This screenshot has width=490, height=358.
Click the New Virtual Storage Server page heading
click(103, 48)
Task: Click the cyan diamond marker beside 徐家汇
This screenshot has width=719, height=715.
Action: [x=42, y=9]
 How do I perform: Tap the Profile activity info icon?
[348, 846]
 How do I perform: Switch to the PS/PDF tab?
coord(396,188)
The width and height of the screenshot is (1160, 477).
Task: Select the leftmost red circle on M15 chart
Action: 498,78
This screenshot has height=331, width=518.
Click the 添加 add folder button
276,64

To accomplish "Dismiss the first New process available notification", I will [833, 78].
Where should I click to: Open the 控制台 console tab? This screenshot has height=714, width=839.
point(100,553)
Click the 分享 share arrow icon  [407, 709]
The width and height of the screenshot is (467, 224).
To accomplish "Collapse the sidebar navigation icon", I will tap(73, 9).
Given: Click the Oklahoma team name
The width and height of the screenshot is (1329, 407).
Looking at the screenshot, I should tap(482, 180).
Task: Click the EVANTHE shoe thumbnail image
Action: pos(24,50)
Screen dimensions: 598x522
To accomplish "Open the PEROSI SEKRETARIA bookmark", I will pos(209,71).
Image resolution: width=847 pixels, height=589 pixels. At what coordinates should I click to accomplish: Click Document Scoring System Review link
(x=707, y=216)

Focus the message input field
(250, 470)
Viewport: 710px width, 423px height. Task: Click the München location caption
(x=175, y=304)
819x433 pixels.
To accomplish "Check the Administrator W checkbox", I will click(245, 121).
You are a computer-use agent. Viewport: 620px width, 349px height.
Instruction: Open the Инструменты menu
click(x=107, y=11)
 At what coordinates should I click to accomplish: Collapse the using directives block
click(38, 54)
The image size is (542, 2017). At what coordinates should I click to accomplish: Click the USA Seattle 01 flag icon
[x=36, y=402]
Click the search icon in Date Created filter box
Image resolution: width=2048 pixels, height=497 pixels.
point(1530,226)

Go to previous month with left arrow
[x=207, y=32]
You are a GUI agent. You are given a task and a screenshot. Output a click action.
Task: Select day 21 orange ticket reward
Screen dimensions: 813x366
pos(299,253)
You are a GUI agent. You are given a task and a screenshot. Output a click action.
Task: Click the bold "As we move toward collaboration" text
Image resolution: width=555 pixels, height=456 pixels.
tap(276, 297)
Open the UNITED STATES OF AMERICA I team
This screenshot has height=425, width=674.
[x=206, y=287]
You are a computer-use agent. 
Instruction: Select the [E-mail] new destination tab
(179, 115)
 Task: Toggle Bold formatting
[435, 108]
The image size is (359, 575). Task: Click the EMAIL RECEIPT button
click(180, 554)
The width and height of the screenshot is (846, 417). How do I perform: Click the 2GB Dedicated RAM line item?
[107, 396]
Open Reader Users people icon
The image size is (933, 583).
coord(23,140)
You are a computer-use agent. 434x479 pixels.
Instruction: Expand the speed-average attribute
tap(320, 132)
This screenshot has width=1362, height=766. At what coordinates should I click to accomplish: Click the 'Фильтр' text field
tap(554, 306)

### About this exercise
Locate and copy each line in the data above that includes the word "computer".

### Answer space
You are a computer-use agent. Viewport: 620px width, 349px height.
You are a computer-use agent. 
You are a computer-use agent. 434x479 pixels.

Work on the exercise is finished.